_Provided passage_.

>>>

Two more Chinese children have died of hand-foot-mouth disease (HFMD), driving the national death toll to 34 -- even as the Health Ministry announced a decline in HFMD cases in the worst-affected city.
Two doctors carry a seriously ill child to the ICU ward of Fuyang Second People's Hospital in Fuyang city, eastern China's Anhui Province on Wednesday, May 7, 2008. [Photo: Xinhua]
Health authorities in east China's Anhui Province on Friday confirmed the two children had died of HFMD triggered by the potentially lethal enterovirus 71 (EV71).
The deaths occurred in Bozhou, northwestern Anhui, and in Hefei, the provincial capital, said Gao Kaiyan, chief of Anhui Provincial Health Department. Gao gave no other details.
The Health Ministry said on Friday that HFMD incidence of in the worst-hit city of Fuyang, also Anhui, was in decline, with discharged patients outnumbering those checking in to hospitals for the first time.
The ministry said on its website that the majority of the serious cases had recovered, with no fatalities for seven consecutive days in Fuyang, which had reported the initial outbreak and 22 deaths.

<<<

_Record set_.
>>>

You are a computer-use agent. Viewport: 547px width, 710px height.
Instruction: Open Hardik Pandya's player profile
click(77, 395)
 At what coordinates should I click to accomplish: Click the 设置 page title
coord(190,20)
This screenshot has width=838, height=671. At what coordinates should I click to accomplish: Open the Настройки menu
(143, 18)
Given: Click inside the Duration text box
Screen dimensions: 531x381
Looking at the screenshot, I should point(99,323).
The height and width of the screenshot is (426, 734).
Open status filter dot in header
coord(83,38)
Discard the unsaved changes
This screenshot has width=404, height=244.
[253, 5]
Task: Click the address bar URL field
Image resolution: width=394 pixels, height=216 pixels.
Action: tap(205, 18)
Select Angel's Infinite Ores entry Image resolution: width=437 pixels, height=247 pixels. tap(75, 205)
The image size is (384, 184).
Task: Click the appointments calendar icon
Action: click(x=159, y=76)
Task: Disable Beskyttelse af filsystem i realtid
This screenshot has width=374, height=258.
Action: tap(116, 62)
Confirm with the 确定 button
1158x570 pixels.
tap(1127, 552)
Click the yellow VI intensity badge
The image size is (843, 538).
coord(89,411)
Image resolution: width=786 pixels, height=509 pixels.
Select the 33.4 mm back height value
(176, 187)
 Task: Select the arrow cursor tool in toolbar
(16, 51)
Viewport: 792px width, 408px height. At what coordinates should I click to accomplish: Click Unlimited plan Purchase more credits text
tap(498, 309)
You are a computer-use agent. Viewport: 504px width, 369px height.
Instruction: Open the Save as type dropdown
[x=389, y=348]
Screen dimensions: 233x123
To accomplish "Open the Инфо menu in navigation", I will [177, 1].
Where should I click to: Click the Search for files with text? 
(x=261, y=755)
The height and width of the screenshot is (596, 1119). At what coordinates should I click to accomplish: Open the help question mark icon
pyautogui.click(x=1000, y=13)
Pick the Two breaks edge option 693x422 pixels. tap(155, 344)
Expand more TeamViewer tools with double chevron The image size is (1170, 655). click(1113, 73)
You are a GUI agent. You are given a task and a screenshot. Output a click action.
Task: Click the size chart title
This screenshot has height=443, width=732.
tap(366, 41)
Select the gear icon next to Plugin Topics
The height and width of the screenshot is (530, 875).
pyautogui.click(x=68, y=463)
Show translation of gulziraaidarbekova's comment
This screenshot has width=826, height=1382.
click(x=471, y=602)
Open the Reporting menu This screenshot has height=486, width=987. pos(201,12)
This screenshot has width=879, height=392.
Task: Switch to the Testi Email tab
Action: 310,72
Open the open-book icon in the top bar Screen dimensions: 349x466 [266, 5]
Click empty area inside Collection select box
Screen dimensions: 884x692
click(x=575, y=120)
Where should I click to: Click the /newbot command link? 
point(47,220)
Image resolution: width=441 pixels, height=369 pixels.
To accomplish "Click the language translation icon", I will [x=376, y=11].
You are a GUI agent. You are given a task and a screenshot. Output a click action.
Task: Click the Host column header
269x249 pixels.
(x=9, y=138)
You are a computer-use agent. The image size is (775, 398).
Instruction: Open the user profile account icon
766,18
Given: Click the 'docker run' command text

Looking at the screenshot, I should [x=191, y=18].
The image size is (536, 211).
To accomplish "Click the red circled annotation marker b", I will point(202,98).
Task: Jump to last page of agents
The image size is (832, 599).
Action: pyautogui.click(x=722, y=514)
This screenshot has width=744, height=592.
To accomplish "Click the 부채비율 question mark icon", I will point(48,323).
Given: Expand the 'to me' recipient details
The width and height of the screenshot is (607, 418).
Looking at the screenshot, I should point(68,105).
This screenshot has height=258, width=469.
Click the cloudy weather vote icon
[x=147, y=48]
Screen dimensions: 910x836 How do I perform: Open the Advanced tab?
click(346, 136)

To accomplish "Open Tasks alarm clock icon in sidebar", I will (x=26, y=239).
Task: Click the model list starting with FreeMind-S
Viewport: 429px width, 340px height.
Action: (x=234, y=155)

<<<

_Task item A_. According to the report on hand-foot-mouth disease in China, what virus caused the two deaths confirmed in Anhui Province?
_Task item B_. List every city in Anhui Province named in the report on hand-foot-mouth disease.
_Task item C_. Extend the report on the hand-foot-mouth disease outbreak in China from its final sentence.

_Response A_. The enterovirus 71 (EV71).

_Response B_. Fuyang, Bozhou, Hefei

_Response C_.
According to the Guidelines Regarding Prevention and Control of HFMD published on the Ministry of Health website, HFMD can be caused by a host of intestinal viruses, but EV71 and the Coxsackievirus (Cox A16) were the most common.
Both EV71 and Cox A16 can cause HFMD, which usually starts with a slight fever followed by blisters and ulcers in the mouth and rashes on the hands and feet.
Those sickened by EV71 often show serious symptoms. It can also lead to meningitis, encephalitis, pulmonary edema and paralysis in some children. There is no vaccine.
As of Thursday, HFMD sickened 24,934 children on the Chinese mainland, of whom, 34 died. The deaths were reported in six Chinese regions of Anhui, Guangdong, Guangxi, Hainan, Hunan and Zhejiang.